In the first week of Golden Bear Orientation, my orientation leader asked our cohort to draft a letter for our future selves to read upon graduation. The exercise was all too familiar: I did the exact same thing in high school. Be like Walter Mitty, I vaguely remember writing. Stop dreaming and start living. To my knowledge, I felt like I had accomplished what I had set out then. Not only did I end up at my dream school, but I got to live out some strange experiences thanks to summer programs such as backpacking through the Pasayten Wilderness for a month and researching the water crisis in India for two weeks, among other things. And so, in 2017, I wrote something pretty similar but also stressed that I must not lose what I have going on already: a yearlong relationship, my infatuation with cartoons and my unyielding tenacity that got me to where I was.
My first semester at UC Berkeley was probably my most ambitious of all. Within a month, I joined a dance team, my resident hall association and The Daily Californian. Courses such as English 45C and African American Studies 5A set the stage for my bouts of existentialism and search for self-expression. I couldn’t help but let myself feel the pleasures of living wildly and carefree. It was something I felt I deserved after four years of long homework nights, club meetings and family hardships.
However, I suddenly found myself at the end of a new beginning. My brother went missing before the start of my spring semester. Then, even after finding him days later in my hometown and navigating the aftermath, I went through a devastating breakup. Reality hit hard. Going through campus felt like a joke, and all I could do was sluggishly tread through Euclid Walk, Kendrick Lamar and J. Cole blaring through my blue Beats headphones, dreading every step uphill back to my dorm.
And to think all of my struggles wouldn’t stop there. I would lose my uncle, great-grandmother and my father in the following three years. COVID-19 also happened. I failed many classes and felt depleted of any source of motivation. Emotionally, I was bouncing in between reminiscing on my work ethic and perseverance in high school and juggling familial expectations of aspiring for a successful, high-paying professional career. I felt frustrated yet guilty for where I ended up mentally.
I really wish I could say something along the lines of how my time in college reflected me in my “prime” or something like that. But I spent a lot of time sulking, thinking about what went wrong. For most of my life, I had no choice but to quickly adapt amid a drastic life-changing circumstance. Dodging fear, avoiding uncertainty and camouflaging among the crowd were reliable ways of coping with past tragedies at home. After all, I am no stranger to misfortune. The despair felt inescapable this time around, though, because it seemed like no matter how much I attempted to move past it all, everything just came back.
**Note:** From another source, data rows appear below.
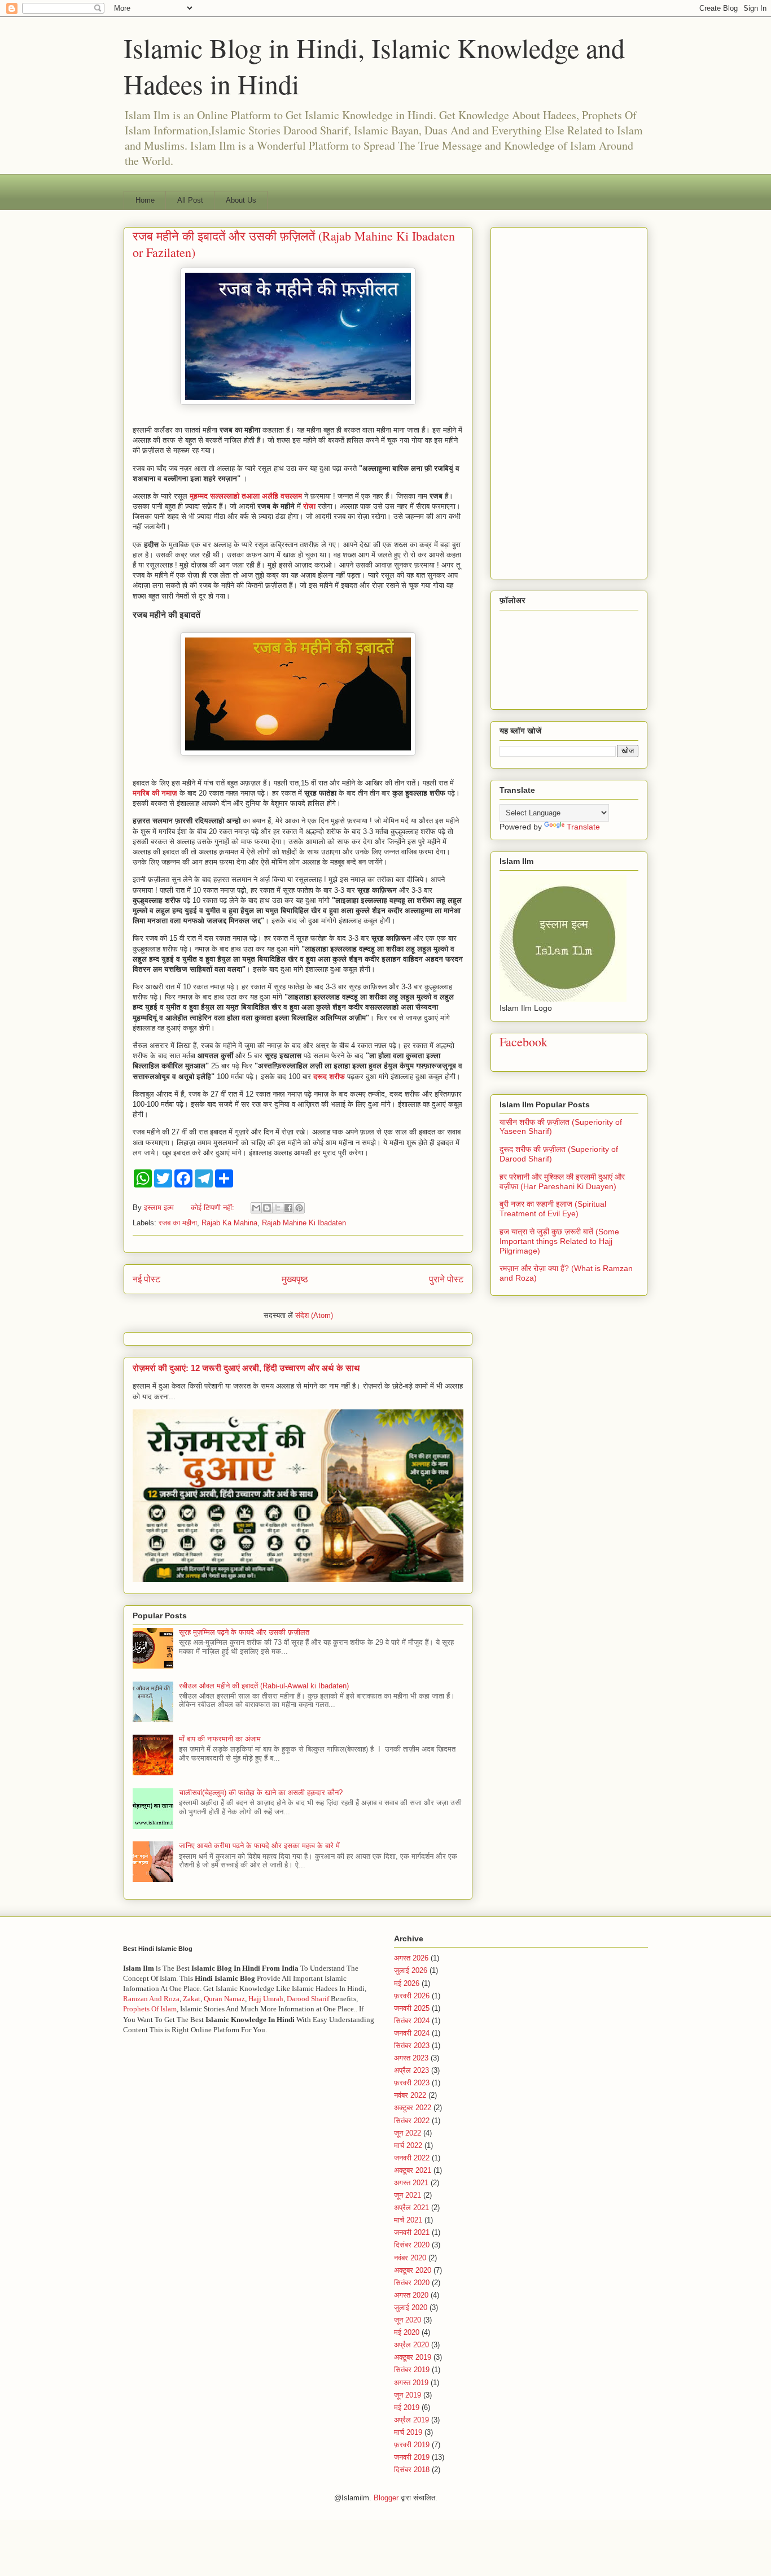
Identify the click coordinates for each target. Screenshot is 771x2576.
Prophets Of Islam (150, 2009)
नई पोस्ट (146, 1279)
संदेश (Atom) (314, 1315)
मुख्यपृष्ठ (295, 1279)
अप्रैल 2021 (411, 2207)
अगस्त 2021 (411, 2182)
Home (145, 200)
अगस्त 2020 (411, 2295)
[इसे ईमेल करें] (256, 1207)
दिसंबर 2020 (412, 2245)
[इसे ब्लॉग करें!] (267, 1207)
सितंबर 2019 (412, 2369)
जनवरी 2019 (412, 2457)
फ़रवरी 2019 (412, 2444)
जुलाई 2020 (410, 2307)
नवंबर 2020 (410, 2258)
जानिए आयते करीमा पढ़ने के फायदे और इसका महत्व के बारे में (259, 1845)
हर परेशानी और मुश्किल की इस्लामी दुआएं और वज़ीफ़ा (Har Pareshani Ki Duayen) (562, 1181)
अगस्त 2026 (411, 1958)
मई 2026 (406, 1983)
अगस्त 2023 (411, 2058)
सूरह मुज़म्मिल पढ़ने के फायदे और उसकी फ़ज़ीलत (244, 1632)
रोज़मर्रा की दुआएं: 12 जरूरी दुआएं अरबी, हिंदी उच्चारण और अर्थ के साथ (246, 1368)
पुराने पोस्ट (446, 1279)
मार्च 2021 (408, 2220)
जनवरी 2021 (412, 2232)
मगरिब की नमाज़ (155, 793)
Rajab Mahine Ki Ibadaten (304, 1223)
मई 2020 (406, 2332)
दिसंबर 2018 (412, 2469)
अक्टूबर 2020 (412, 2270)
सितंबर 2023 (412, 2045)
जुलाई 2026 (410, 1970)
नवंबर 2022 (410, 2095)
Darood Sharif (308, 1998)
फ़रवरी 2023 (412, 2083)
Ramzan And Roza (151, 1998)
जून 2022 (407, 2133)
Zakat (190, 1998)
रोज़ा (309, 506)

What I failed to realize was that I was scared of accepting what has already happened. I did fail some classes. I did lose certain relationships. I might have misplaced my orientation letter, but it wouldn’t surprise me that deep down, I’ve been subconsciously haunted by the inked promises I had initially laid out for myself. Perhaps I went about this college thing the wrong way.
A month ago, I was at my friend’s apartment, making music with some other friends. It had been a long session. Nine straight hours, in fact, but nothing too terrible. I drank a few too many Bud Light Seltzers and thought it would be best to work on one more beat before we all left. The result was unbearable: a cheap, muddy synth grating against some half-baked Bay Area-inspired drum sequencing. My friends wanted it all to end. But, for some reason, I didn’t. I need to keep going, I thought. When my friend suggested that he should make the beats instead, I jokingly told everyone, “Why stop now? We already here.” And to their dismay and my surprise, they persisted. It never really hit me until this very moment how profound that drunkenly witty statement was. Behind it, I see the memories I can choose to make. The myriad of friends I’ve met in the last four years that I can happily spend my time with. The exhale I can let out as I work toward releasing years of emotional baggage.
Now, in my final days at Berkeley, I find myself listlessly pacing through campus: phone in hand, AirPods in, once again scrambling to search for any untrodden walkways I’ve missed out on. Fear of missing out kicks in like usual. Why didn’t I try hard enough? Why didn’t I take advantage of every opportunity this campus has to provide? I could’ve done so much better. But, alas, we are already here.